Development of Tizanidine Drug-in-Adhesive Patch: Molecular Mechanism of Permeation Enhancer on Regulating Miscibility and Drug Release by Affecting the Status of Ion-Pair in Polymer Matrix

Abstract

The objective of this work was to develop a drug-in-adhesive (DIA) patch of TIZ by employing ion-pair and permeation enhancer to increase drug-polymer miscibility and drug release. Special attention was paid on the regulation effect of permeation enhancer on ion-pair status in pressure sensitive adhesives (PSA).
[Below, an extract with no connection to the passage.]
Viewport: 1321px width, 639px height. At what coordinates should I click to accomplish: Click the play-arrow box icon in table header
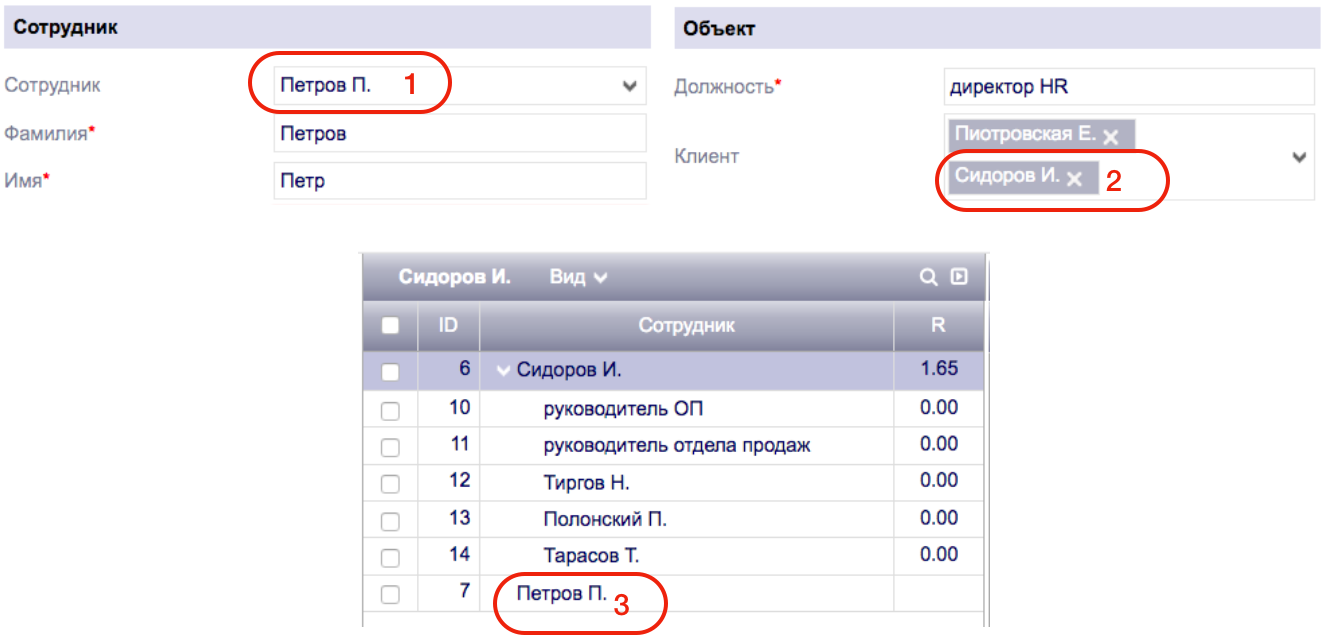pos(959,277)
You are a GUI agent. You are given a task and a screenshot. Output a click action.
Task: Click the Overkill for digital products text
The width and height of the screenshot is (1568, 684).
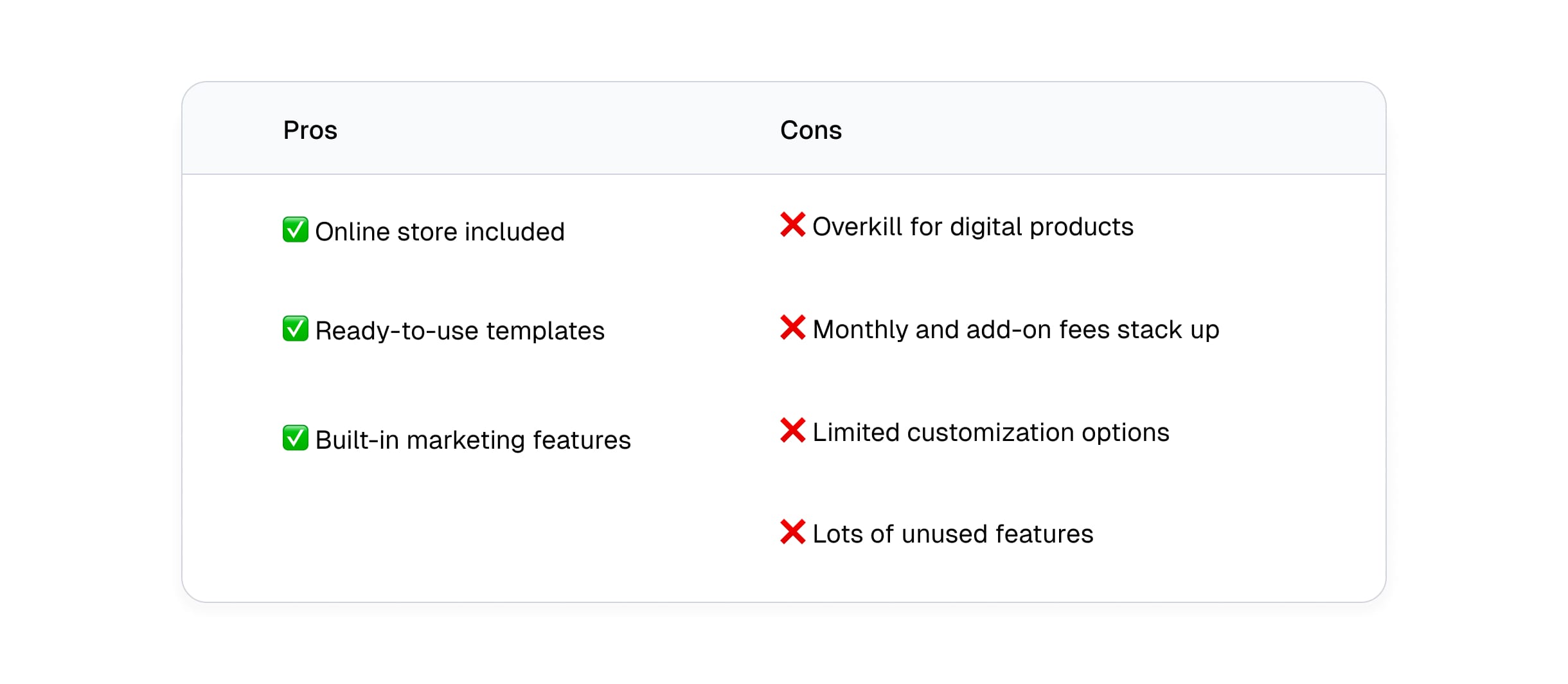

Formulation factors including TIZ-fatty acids ion-pair, drug loading and permeation enhancer were investigated by ex-vivo transdermal experiments. Optimized patch was evaluated by pharmacokinetics study. The better polarity similarity and strong hydrogen bonding interactions between TIZ-caproic acid ion-pair (TIZ-C6) and PSA was confirmed by polarity determination, FT-IR, TOPEM of MDSC and theoretical calculation, which determined enhanced miscibility of ion-pair and PSA. The permeation enhancer affected status of ion-pair in PSA by regulating polarity similarity and interaction between ion-pair and PSA, resulting in increased drug-PSA miscibility and drug release, which was characterized by FT-IR, polarity determination, thermal analysis and molecular dynamics simulation. The optimized patch showed high drug-polymer miscibility and drug skin permeability with AUC0-t of 14641.12 ± 854.45 h ng/mL and Cmax of 834.55 ± 155.68 ng/mL, which was significantly higher than the control group. In conclusion, DIA patch of TIZ was prepared and it supplied a reference for design of DIA patches with TIZ.